Wild West features 175 paintings, prints, drawings and photographs, many of which were acquired in the past ten to fifteen years and are being displayed for the first time. A number of works will be drawn from the Achenbach’s special collections devoted to artists and presses active in California, including the Paulson Bott Press Archive and the Crown Point Press Archive. By showcasing the breadth of the Museums’ holdings in a broad historical survey, Wild West is intended to complement Ed Ruscha and the Great American West – on view at the de Young from July 16 through October 9.

During the era of western expansion, painters such as Albert Bierstadt, Thomas Moran, and Maynard Dixon helped invent the romanticized backdrop for the American frontier myth. As seen in idealized representations of fertile and seemingly uncultivated landscapes such as Bierstadt’s California Spring and Moran’s Grand Canyon with Rainbow, the West came to exist in the American imagination as a land of sublime beauty and unlimited potential.

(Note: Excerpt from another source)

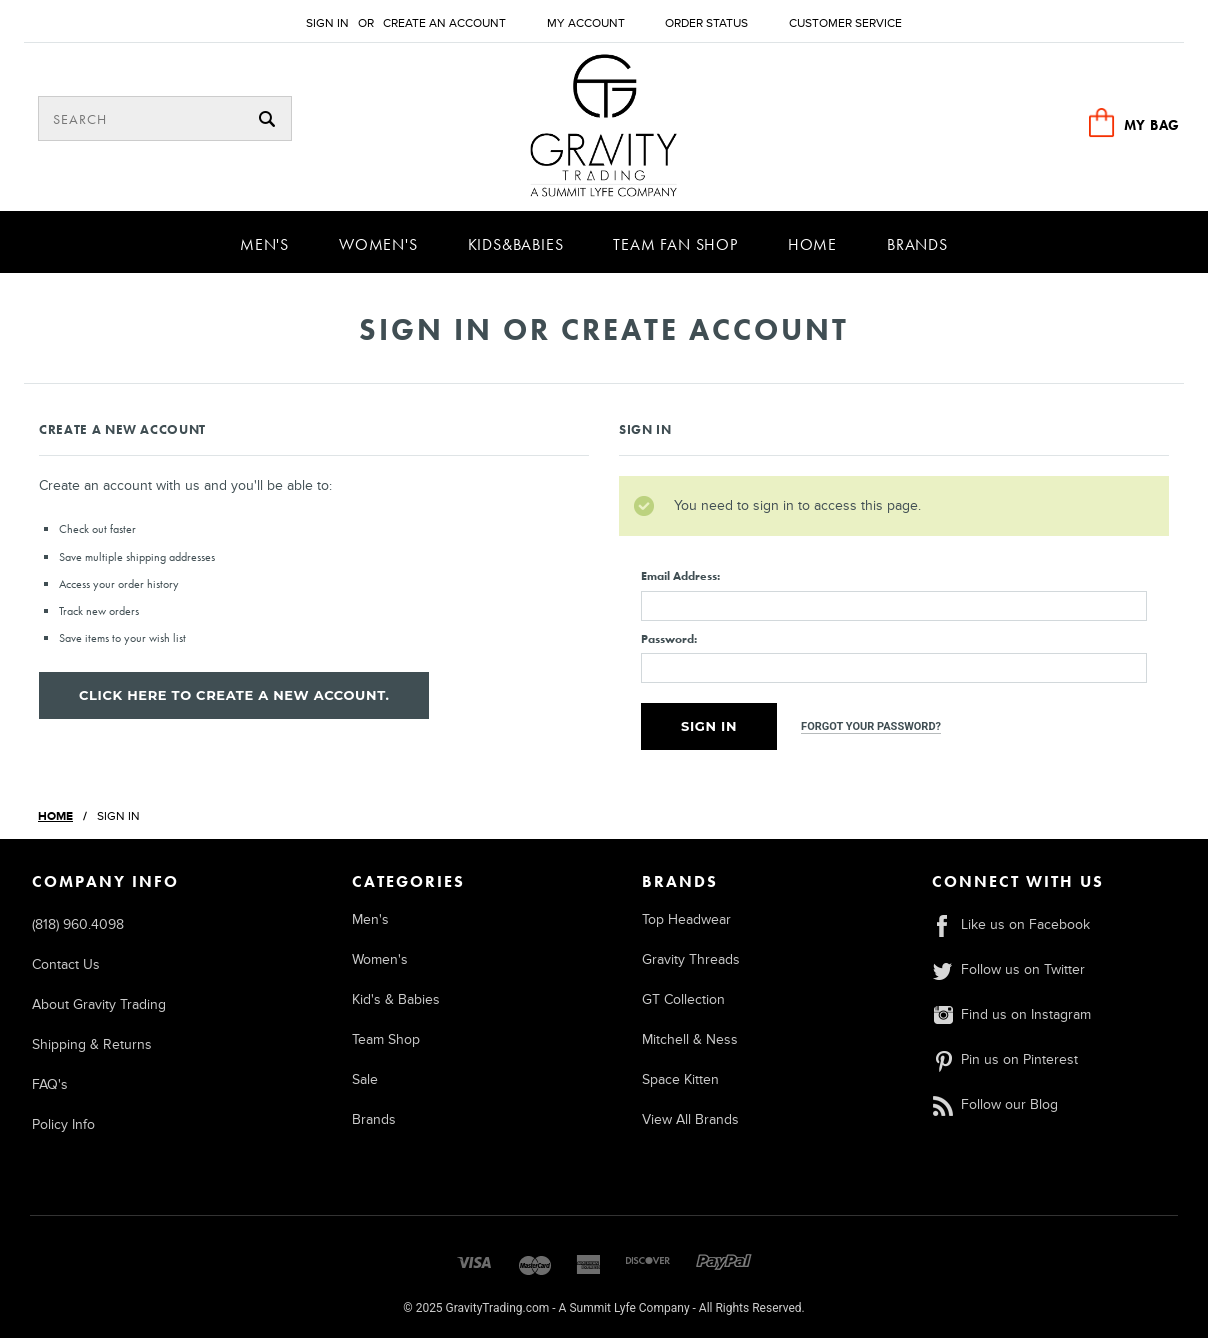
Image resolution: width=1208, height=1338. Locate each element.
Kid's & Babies (396, 999)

Historical artworks celebrating the development of the West will be seen alongside contemporary works that critique the exploitation of its natural resources. For instance, Joseph Harrington’s heroic painting The Discovery of the Comstock Lode, June 12, 1859 will be shown with an aerial photograph by Michael Light that reveals the destructive results of industrial mining. An array of mass-produced fruit crate labels from the 1920s and 1930s with idealized views of bountiful California crops will be displayed with Ester Hernandez’s Sun Mad poster, a satirical view of agribusiness. And the harsh conditions of farm workers captured in Matt Black’s recent photographs of the Central Valley contrast with Peter Hurd’s A Ranch on the Plains, a painting commissioned by a San Francisco beer company as part of a western-themed advertising campaign meant to evoke the sprawling, romantic solitude of the livestock farmer.

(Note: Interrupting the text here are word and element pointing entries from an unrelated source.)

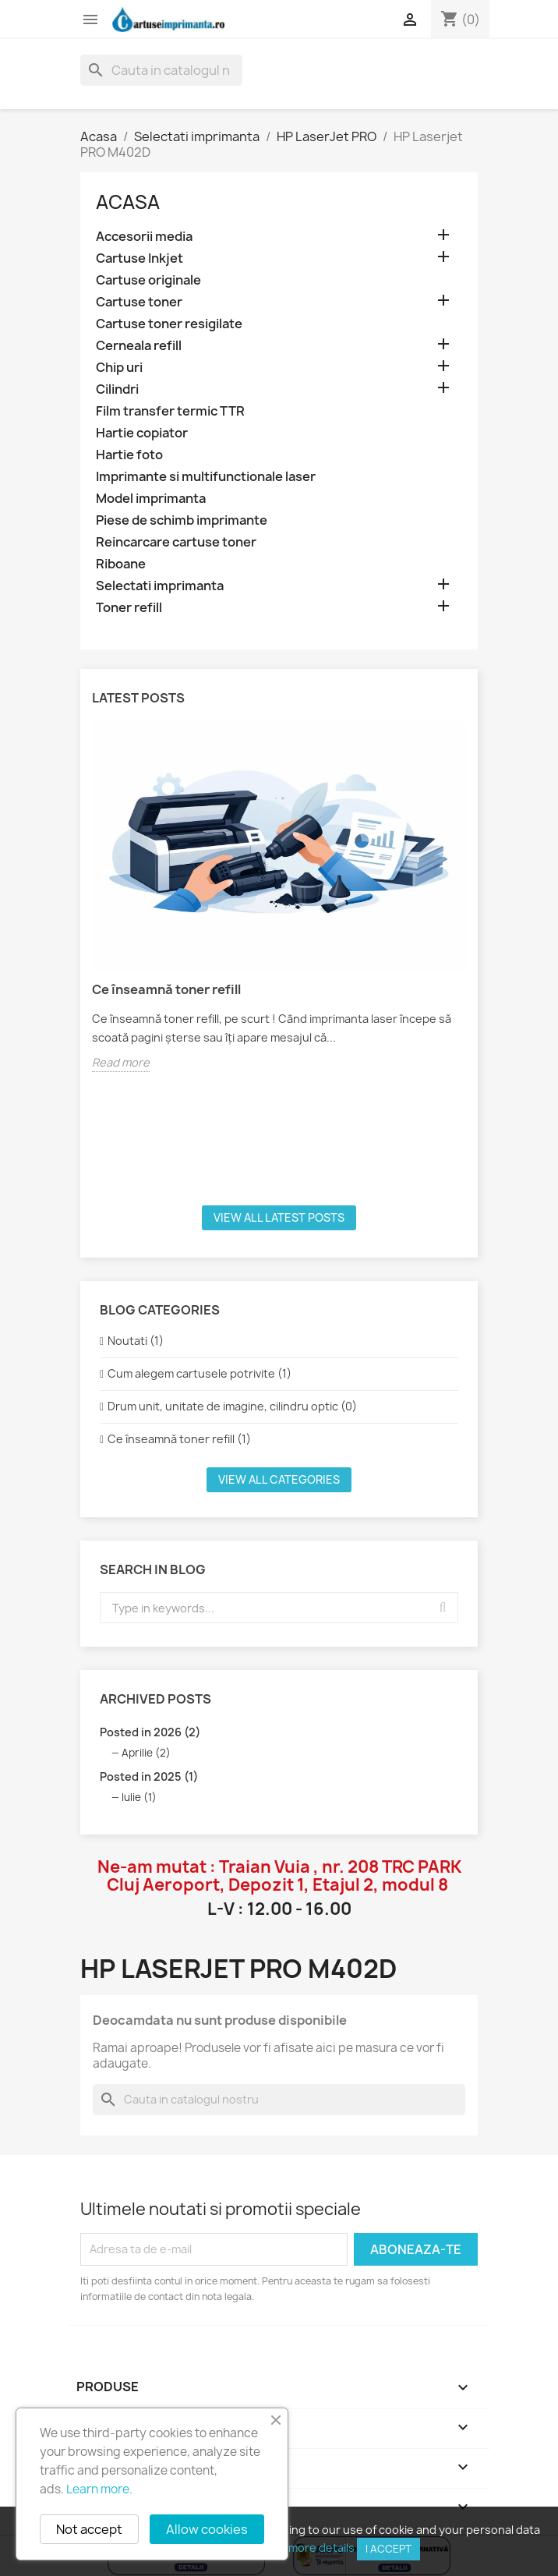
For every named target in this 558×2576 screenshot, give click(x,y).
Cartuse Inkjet (139, 258)
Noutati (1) (136, 1340)
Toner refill (129, 608)
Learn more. (99, 2489)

The final gallery of Wild West honors the 2016 centennial of the National Park Service. Artworks featured there will include Yosemite landscapes by Bay Area artist Chiura Obata and a selection of posters by Michael Schwab celebrating the diverse sites that make up the Golden Gate National Recreation Area. With the western terminus of the transcontinental Lincoln Highway at its doorstep, the Legion of Honor is a fitting venue for this exhibition, which concludes with views of nearby Lands End, the ruins of the Sutro Baths and Ocean Beach.

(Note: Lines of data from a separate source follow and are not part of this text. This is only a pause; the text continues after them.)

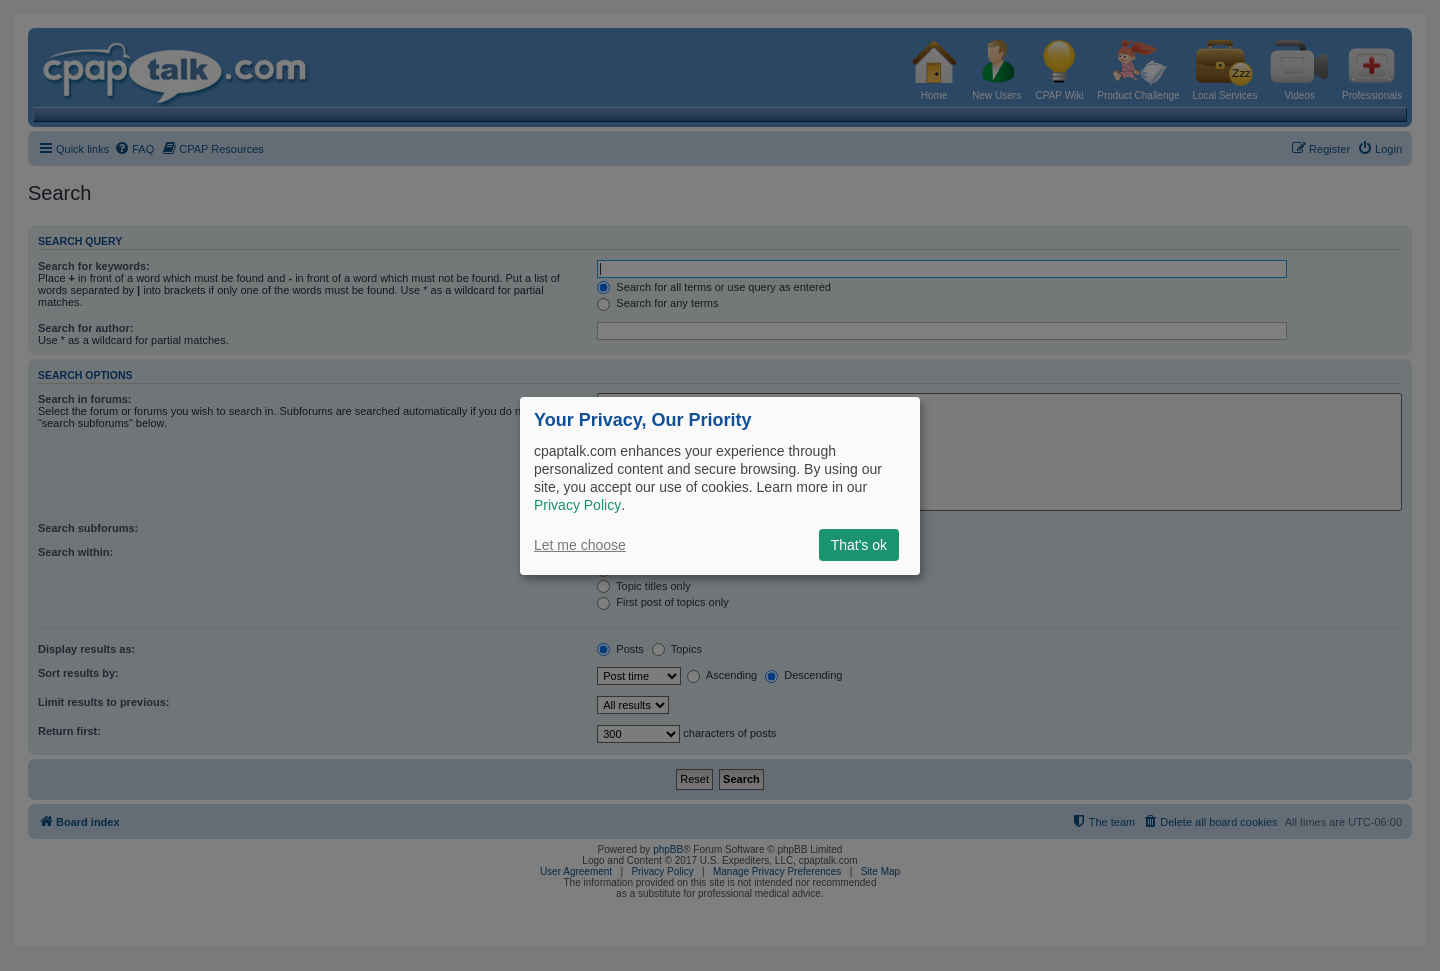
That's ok (859, 545)
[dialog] (720, 485)
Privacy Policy (577, 505)
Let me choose (580, 545)
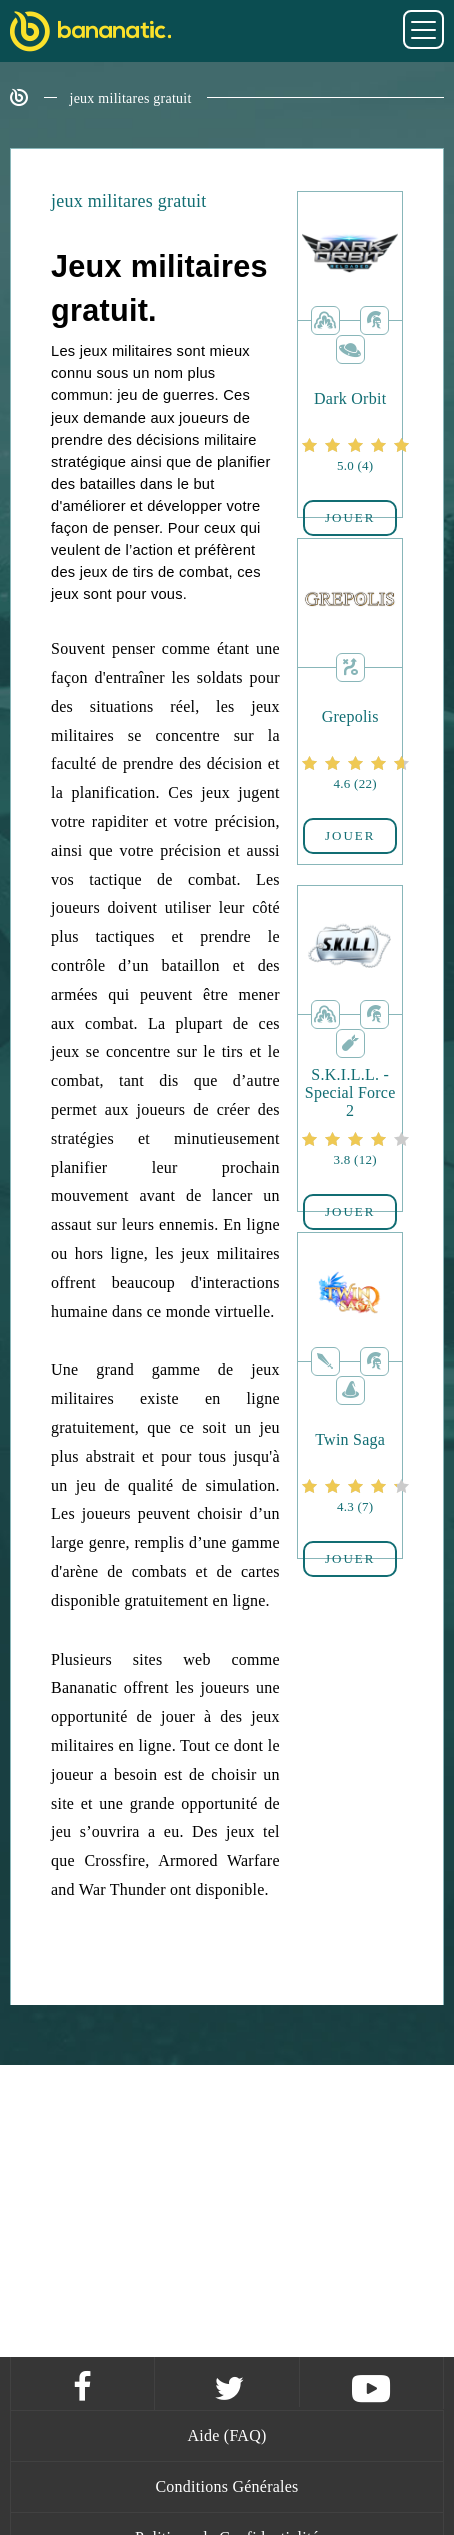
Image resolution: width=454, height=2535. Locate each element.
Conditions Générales (226, 2486)
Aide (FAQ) (226, 2435)
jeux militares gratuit (131, 98)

legionofhonor.org \ #WildWest \ @legionofhonor

Visiting \ Legion of Honor
Lincoln Park, 34th Avenue & Clement Street, San Francisco, CA 94121 Open 9:30 a.m.–5:15 p.m. Tuesdays–Sundays; open select holidays; closed most Mondays.

Tickets
For adults, tickets start at $20 and include general admission; discounts are available for seniors, students, and youths. Members and children 5 and under are free. Prices subject to change.

Exhibition Organization
This exhibition is organized by the Fine Arts Museums of San Francisco. Benefactor’s Circle: Mr. and Mrs. Charles Crocker.

About the Fine Arts Museums of San Francisco
The Fine Arts Museums of San Francisco, comprising the de Young in Golden Gate Park and the Legion of Honor in Lincoln Park, are the largest public arts institution in San Francisco.

The Legion of Honor was inspired by the French pavilion at San Francisco’s Panama-Pacific International Exposition of 1915 and, like that structure, was modeled after the neoclassical Palais de la Légion d’Honneur, in Paris. The museum, designed by George Applegarth, opened in 1924 on a bluff in Lincoln Park overlooking the Golden Gate. Its holdings span four thousand years and include European painting, sculpture, and decorative arts; ancient art from the Mediterranean basin; and the largest collection of works on paper in the American West.

The de Young originated from the 1894 California Midwinter International Exposition in Golden Gate Park and was established as the Memorial Museum in 1895. It was later renamed in honor of Michael H. de Young, who spearheaded its creation. The present copper-clad landmark building, designed by Herzog and de Meuron, opened in October 2005. It holds the institution’s significant collections of American painting, sculpture, and decorative arts from the seventeenth to the twenty-first centuries; art from Africa, Oceania, and the Americas; costume and textile arts; and international modern and contemporary art.